* [Provided records]
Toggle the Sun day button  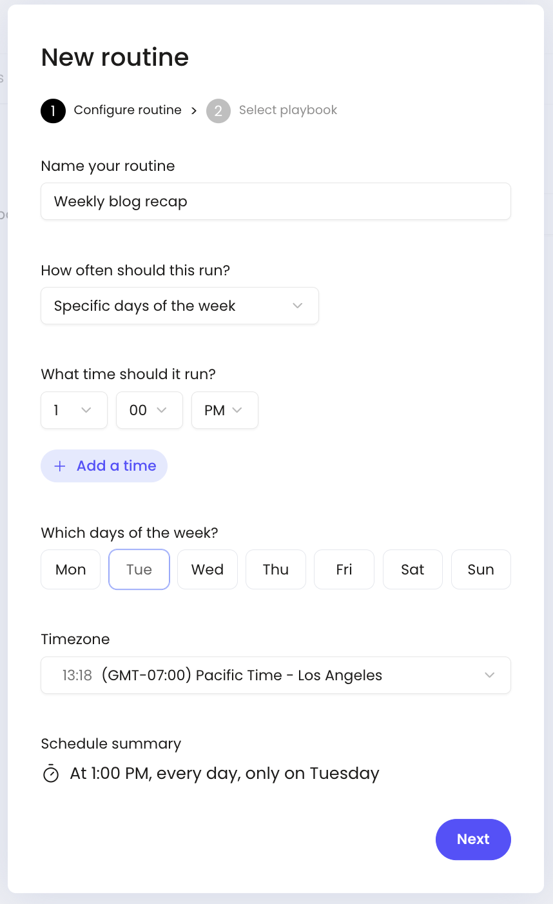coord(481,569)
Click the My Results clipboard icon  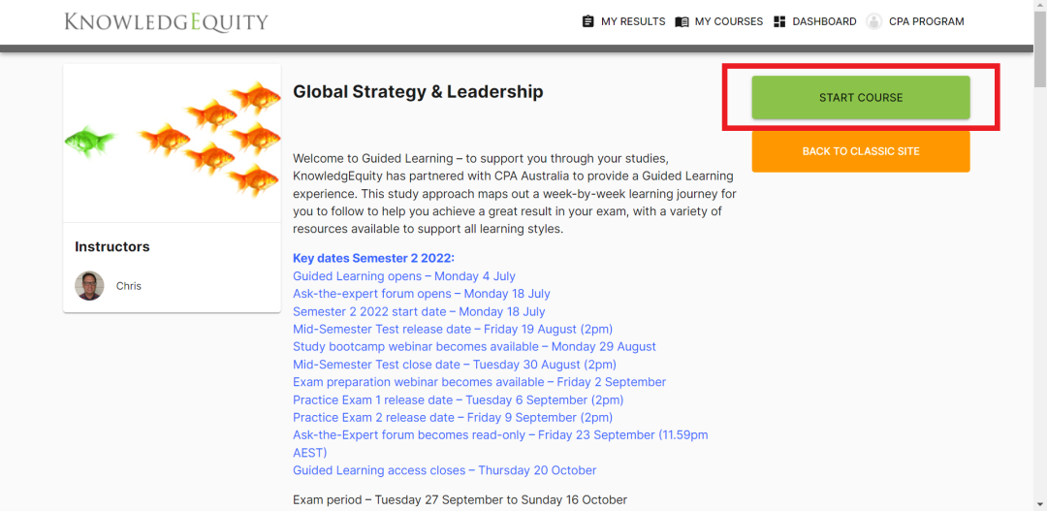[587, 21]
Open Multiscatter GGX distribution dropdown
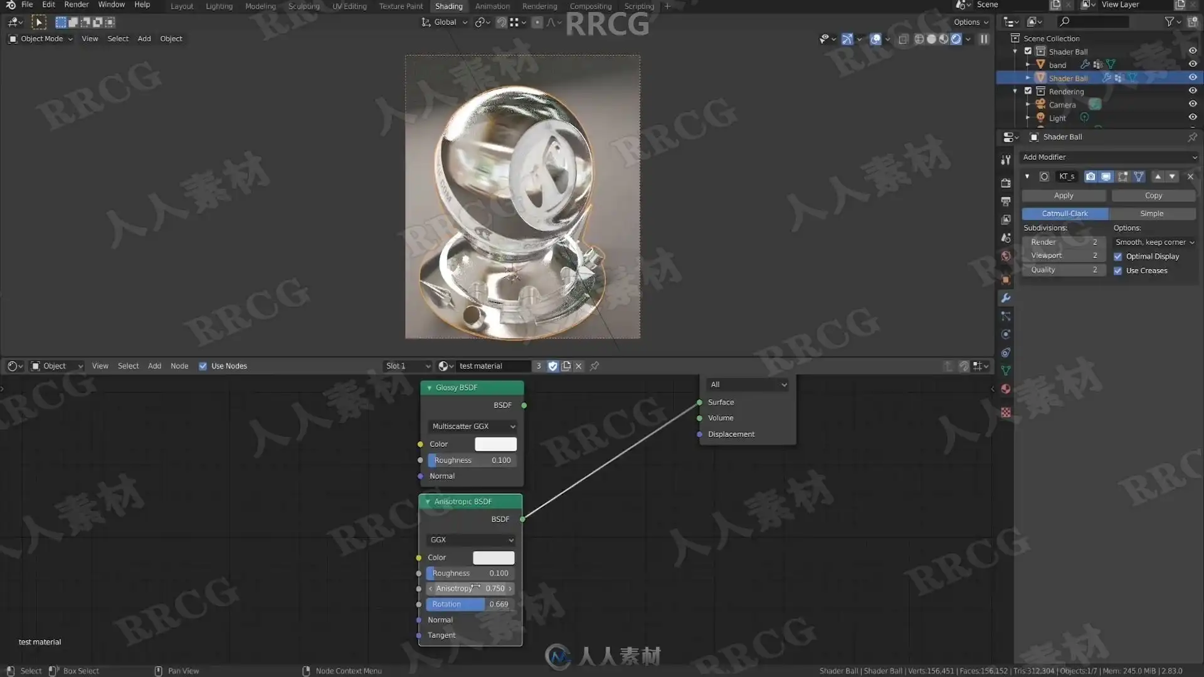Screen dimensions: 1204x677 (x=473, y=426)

--

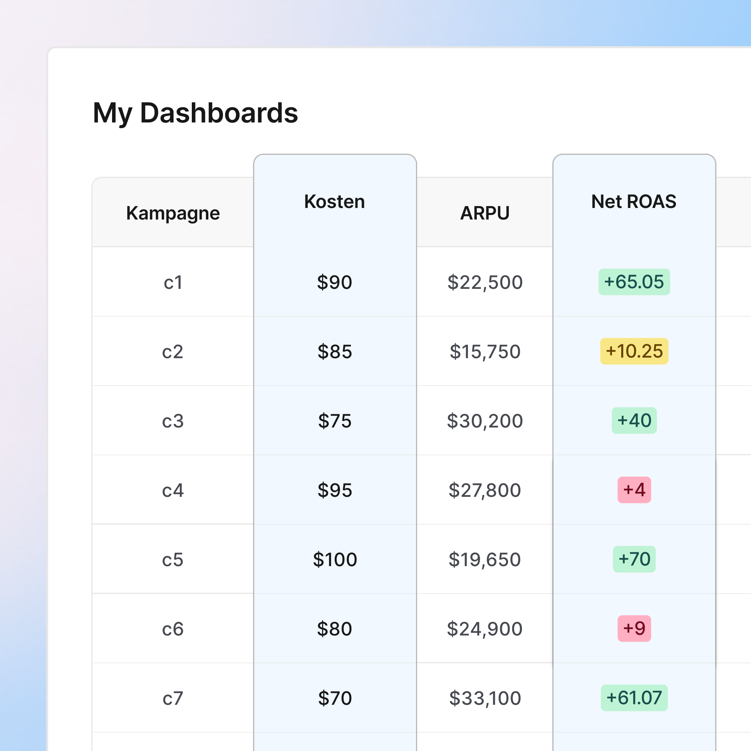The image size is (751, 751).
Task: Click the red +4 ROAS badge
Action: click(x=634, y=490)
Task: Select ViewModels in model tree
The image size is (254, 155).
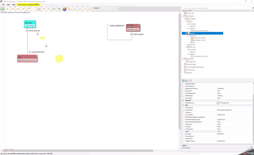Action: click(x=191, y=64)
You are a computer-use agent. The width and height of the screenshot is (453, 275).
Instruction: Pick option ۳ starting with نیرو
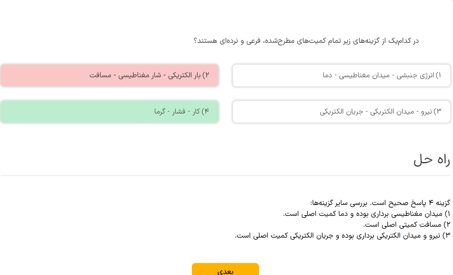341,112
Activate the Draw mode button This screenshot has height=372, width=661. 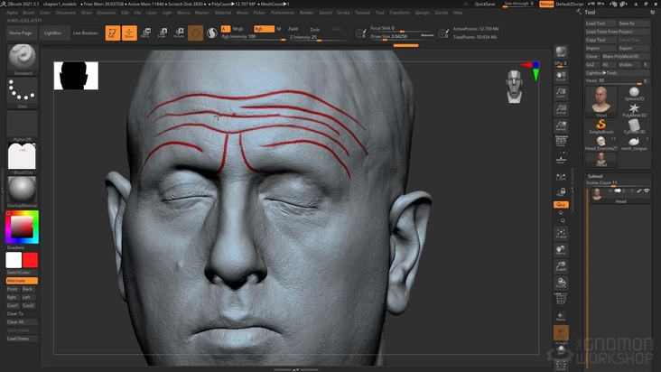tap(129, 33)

* [The request] Find each line in the records above that contains the word "Task", and copy those lines.

* [Worked answer]
Task: Click the red +4 ROAS badge
Task: Select ViewModels in model tree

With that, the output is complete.